Dataset entries:

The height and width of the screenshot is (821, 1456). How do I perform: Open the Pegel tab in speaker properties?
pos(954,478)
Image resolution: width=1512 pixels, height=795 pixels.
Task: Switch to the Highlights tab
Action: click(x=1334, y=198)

## Work to complete
Output each line of the records above exactly.

## Problem solution
The height and width of the screenshot is (821, 1456). How do I perform: Open the Pegel tab in speaker properties?
pos(954,478)
Image resolution: width=1512 pixels, height=795 pixels.
Task: Switch to the Highlights tab
Action: click(x=1334, y=198)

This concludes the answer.